To be born in a lotus

I dont know why but I feel morbid nowadays, thinking of death and dying. To say that I am not afraid of death would be bluffing. But I am not sad to get out of this world. In fact I am feeling tired and depressed with this world. So much suffering in this world. I dont want to be reincarnated into this world again.
I have never had an easy life. I have always to look after myself. I take care of others. But no one really think of my feelings. I dont think anyone knows what I really want-what I like, what I want to do, what I like to eat even. No one remembers my anniversary or how many years I have been married. I dont blame it on any one. I blame on myself. My past bad karma. I owe too many people debts that I have to repay in this life.


To be born in a lotus

That is why I want to get out of this saha world as fast as possible. I am like a candle.........burning myself out.
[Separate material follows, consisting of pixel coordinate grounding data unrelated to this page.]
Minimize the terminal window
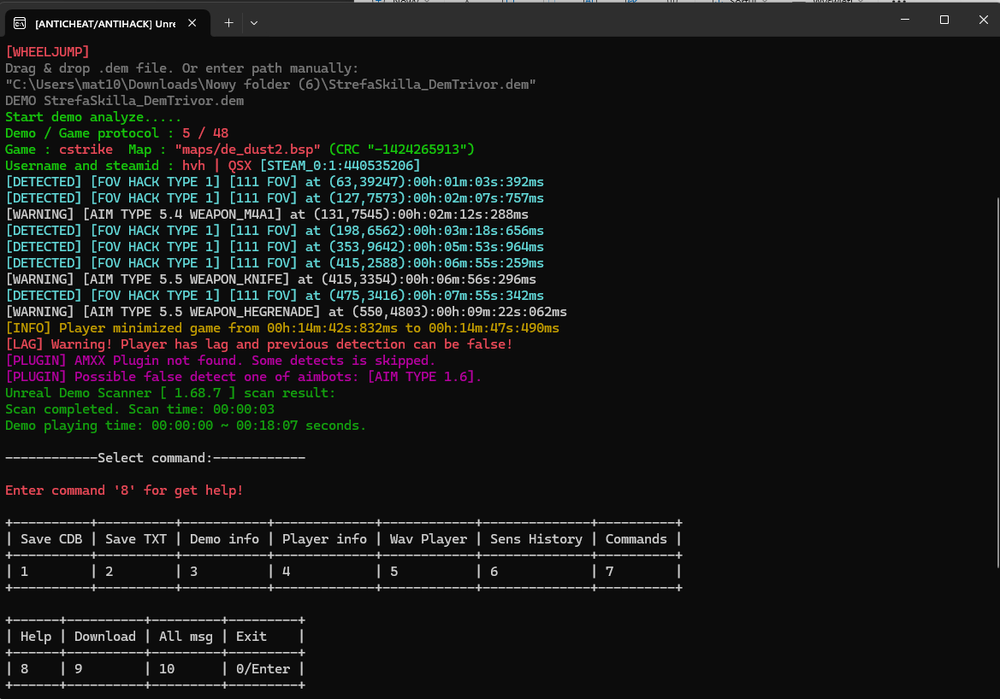1000x699 pixels. click(x=904, y=20)
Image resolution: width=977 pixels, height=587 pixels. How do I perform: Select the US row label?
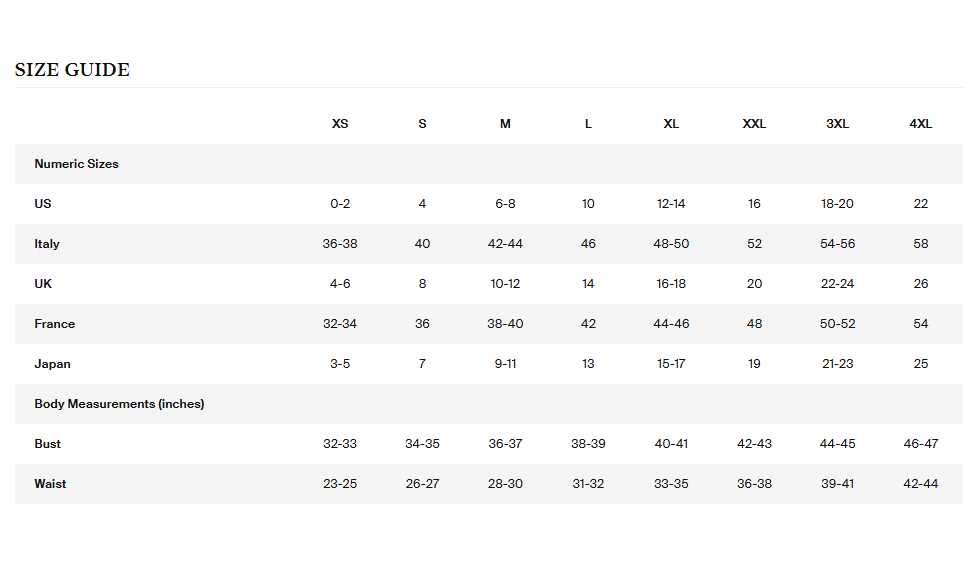(x=43, y=204)
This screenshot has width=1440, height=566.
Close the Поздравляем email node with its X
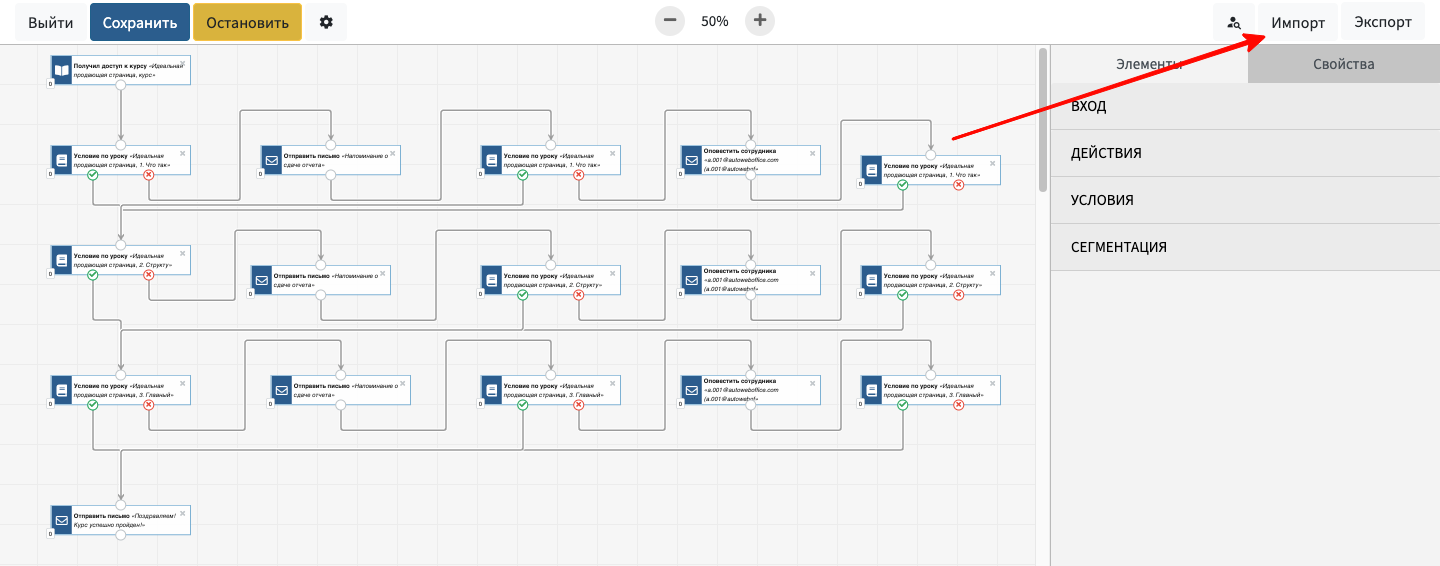click(x=182, y=513)
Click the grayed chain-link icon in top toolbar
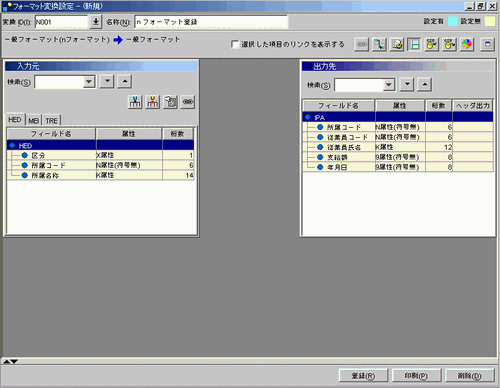500x388 pixels. click(362, 44)
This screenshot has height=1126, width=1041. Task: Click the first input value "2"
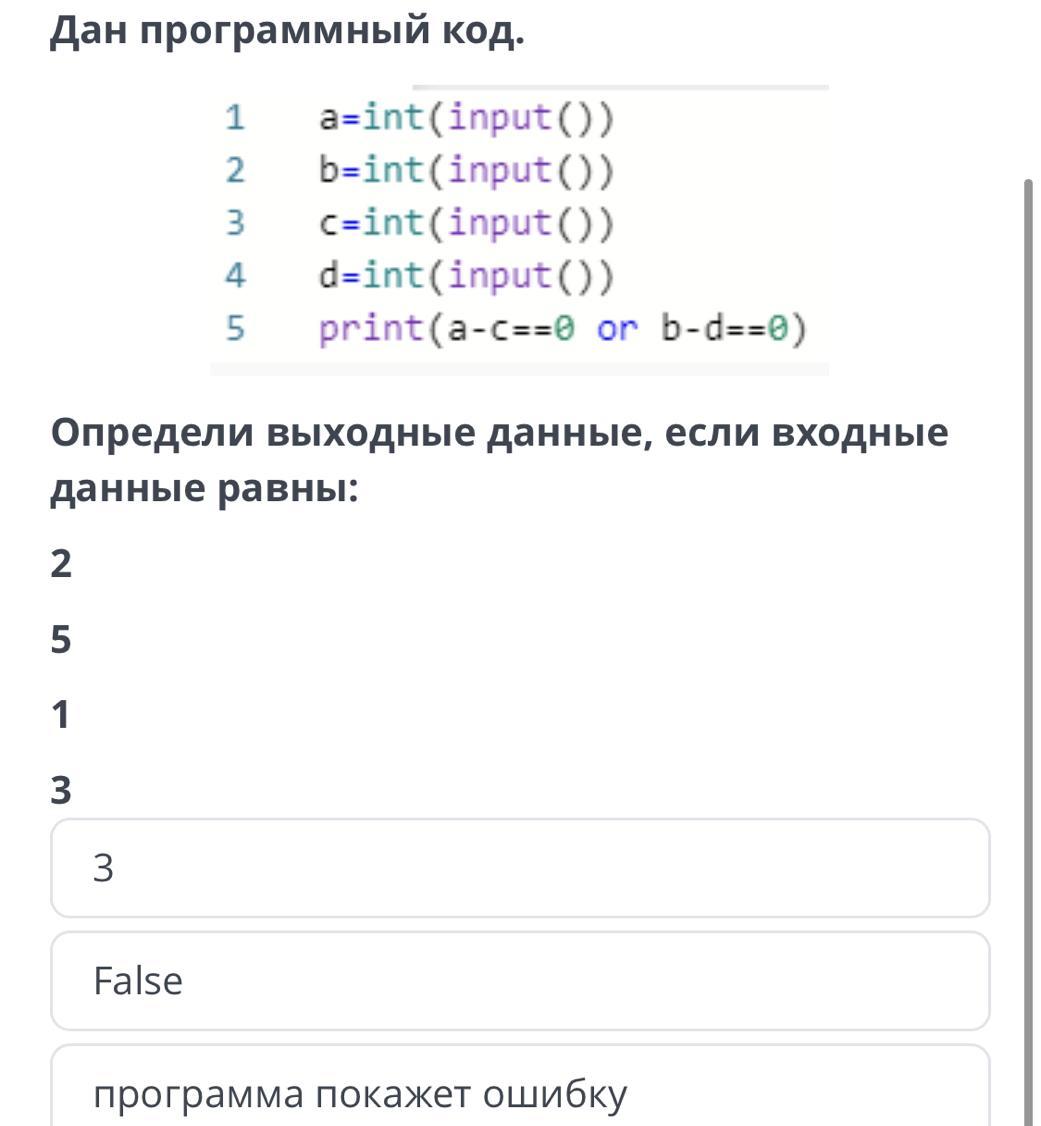pos(61,564)
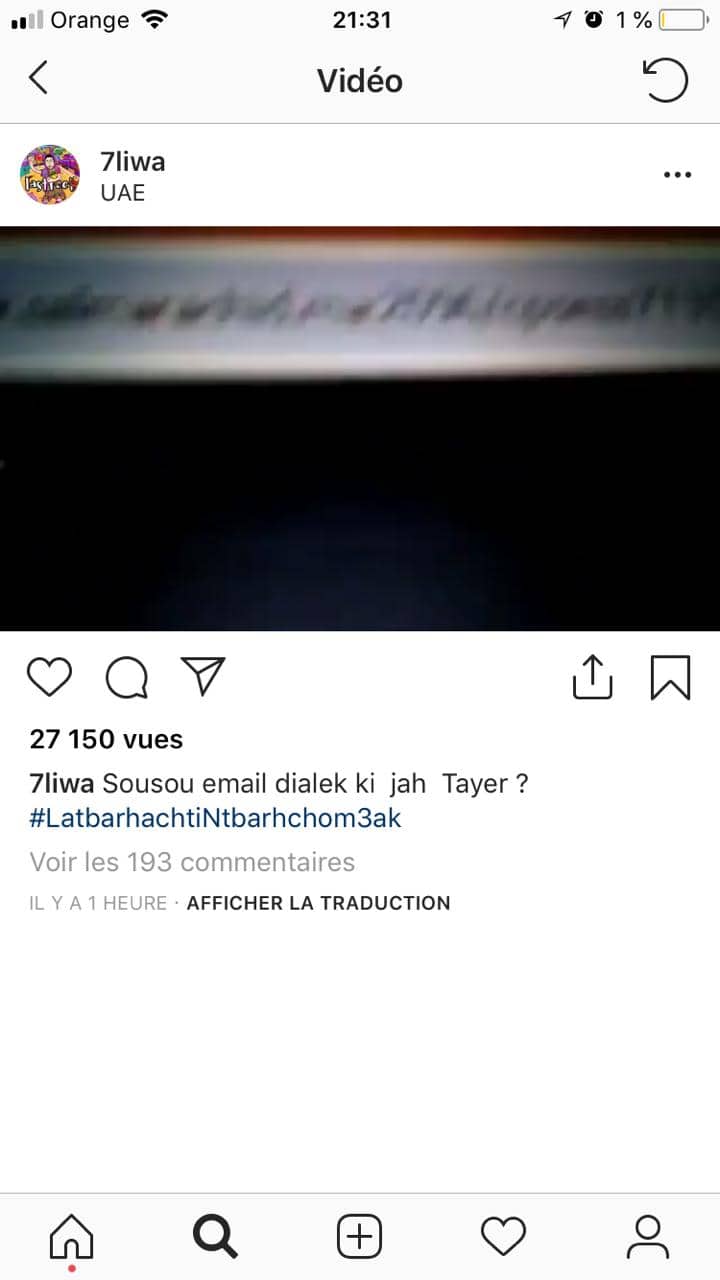Open Voir les 193 commentaires

coord(192,861)
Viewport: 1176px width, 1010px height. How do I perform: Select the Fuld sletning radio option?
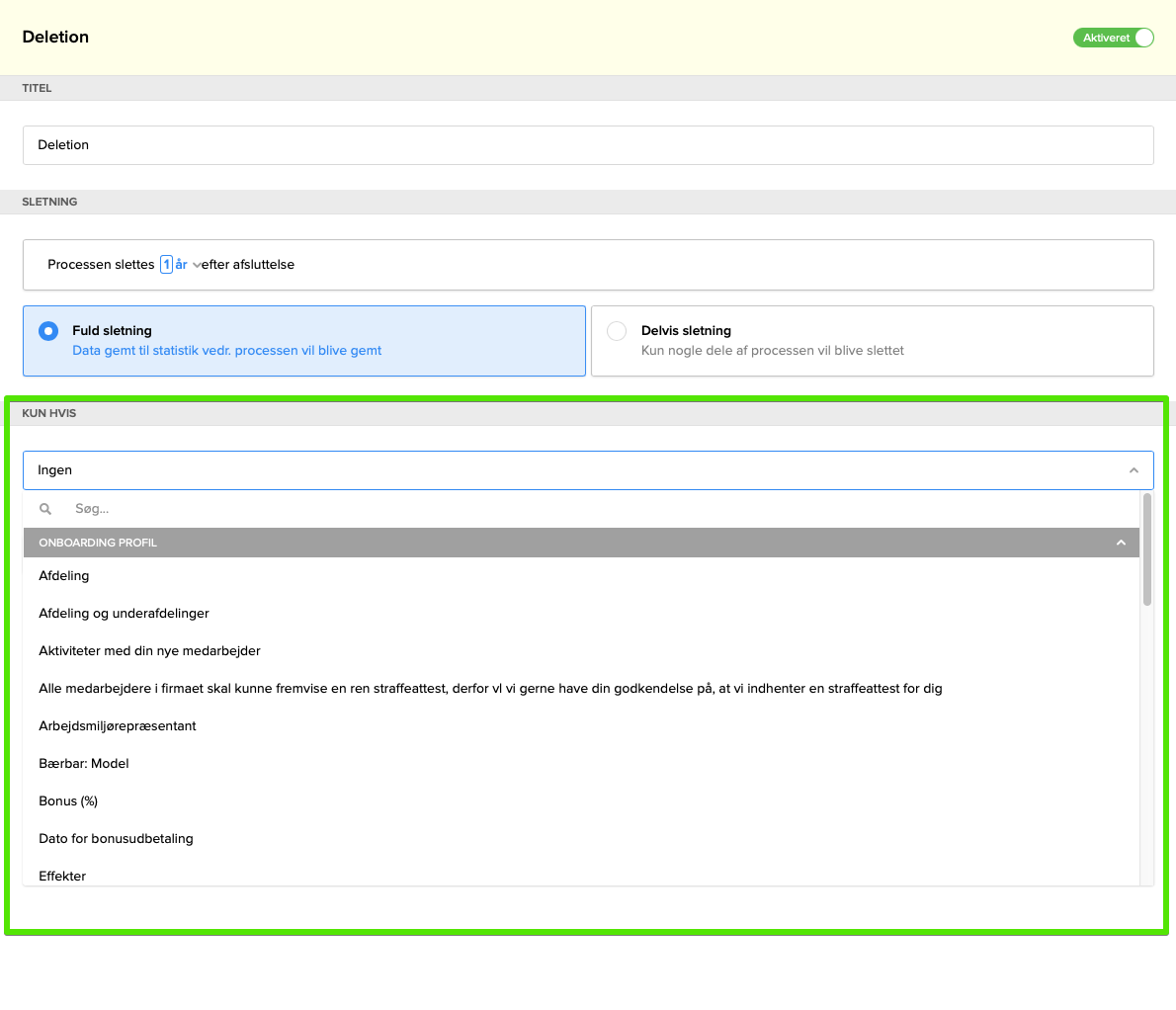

I am waiting for my candle to extinguish........then I am out of this world. So nice, so happy. Of course, I have a backup plan. I want to be born in a lotus...........in Pureland. The place is so beautiful  and the wonderful thing is there is no suffering in Pureland. So I am putting my whole heart into following the way to board the boat to get there. One must have a ticket to get there.....and the ticket is not for sale. It comes only from practice ........as written in The Taming of the Monkey Mind. Reading and trying my hardest to follow. I must get there in this lifetime.